In the last year, new Federal Reserve Board rules have reined in the ability of banks and other financial institutions to impose charges and fees for some of their services. Issuers of credit cards generally cannot increase the interest rate on a card for one year after the account is opened. Consumers will no longer be charged a fee when a transaction causes an account to exceed its credit limit, unless the consumer has agreed in advance. For “subprime” cards, held by those with a limited or bad credit history, the total initial fees cannot exceed 25% of the card’s initial credit limit, with the exception of fees for late payments, for exceeding the credit limit, or for returned payments due to insufficient funds.
With these and other tightened regulations, it is predictable that financial institutions will gravitate toward other means of enhancing revenues through new or increased fees, and with new or more demanding requirements placed on consumers. In such a climate, consumers are well advised to brush up on some strategies for minimizing the financial hits from the institutions:
* If your bank decides to add or raise a minimum balance requirement for your account, consider whether you would do just as well with a “no frills” account that would have no such requirement, and likely no maintenance fee. The tradeoff may be a monthly limit on the number of checks that you can write, or on the number of ATM or debit-card transactions.
* The return from interest-bearing accounts today is barely an improvement on keeping your money under the mattress. It might be smarter to use a free account that pays no or very little interest, instead of an account that pays a slightly higher interest rate but also comes with a monthly fee. The monthly fee could well be greater than the meager return on the interest-bearing account.

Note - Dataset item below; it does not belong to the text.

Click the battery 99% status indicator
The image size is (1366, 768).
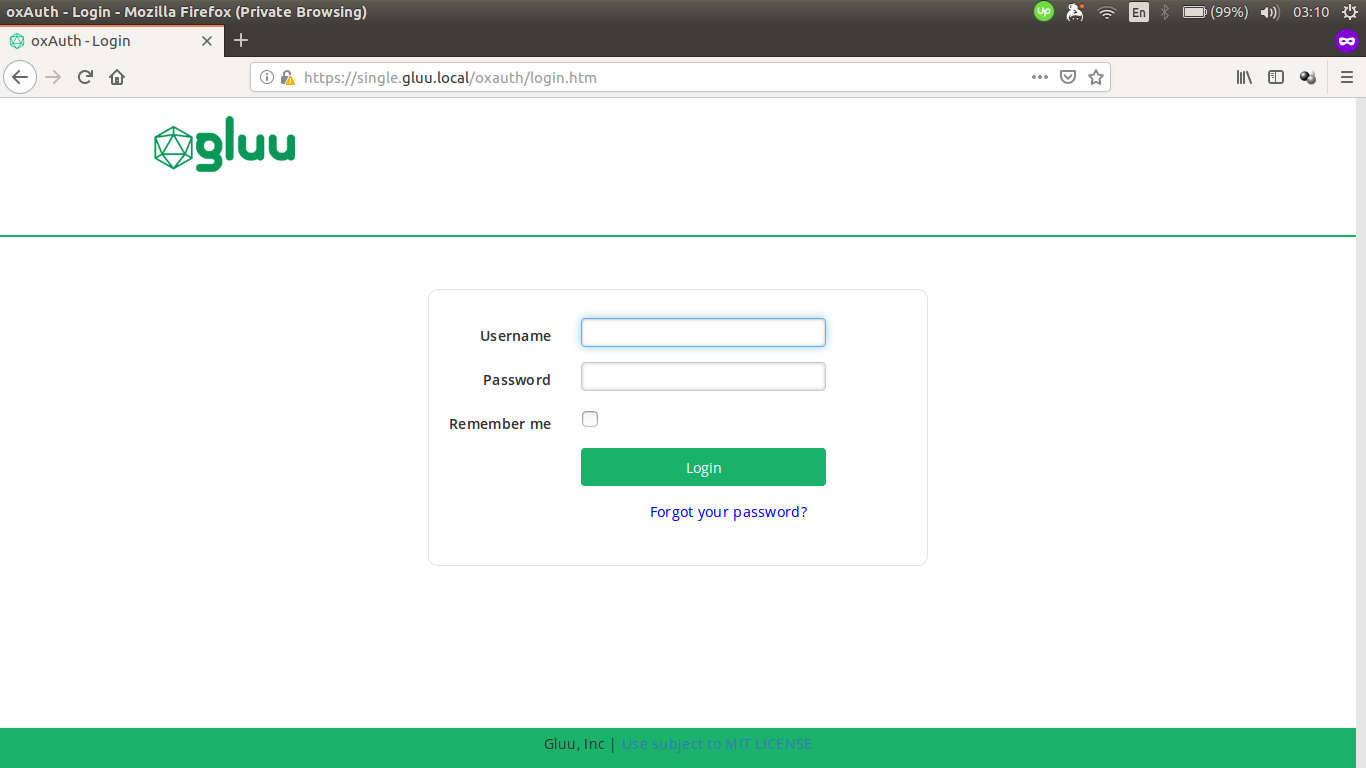click(1210, 12)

* It is not exactly riveting reading material for most people, but make yourself promptly check your accounts online or check your paper account statements for errors, or for fees or account changes you may not have been expecting. In the same vein, monitoring the activity on your debit or ATM card will help you promptly report a problem if the card is lost or stolen, thereby limiting your liability.

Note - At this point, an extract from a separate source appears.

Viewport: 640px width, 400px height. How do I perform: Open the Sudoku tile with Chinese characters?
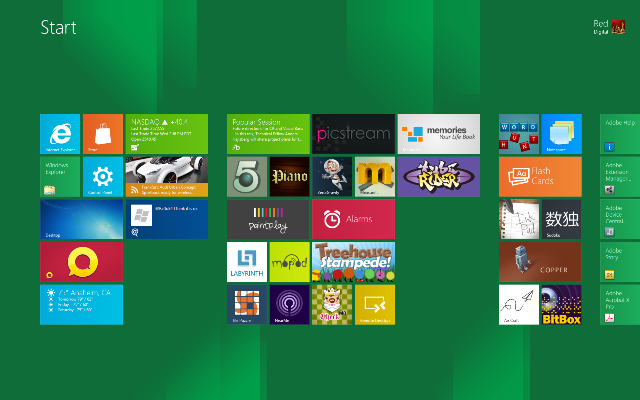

* Many banks offer a free “alert service,” meaning that the bank will send you an e-mail or text message notifying you when there has been a significant transaction on your account or if your balance drops below a certain threshold. Such a “heads up” could allow you to shift funds among your accounts to avoid overdrawing an account.
* If overdrawing an account is a recurring event, consider changing from overdraft coverage to cheaper alternatives, such as linking a savings account to a checking account, arranging for an overdraft line of credit, or, for a short-term shortage of cash, applying for a small loan.
* ATM fees may not be crippling, but they can add up. Try to stick mainly with your own institution’s ATMs, where there generally is no charge. If your bank allows getting some cash back on a debit-card transaction at no charge, that is an alternative to an ATM for getting small amounts of cash.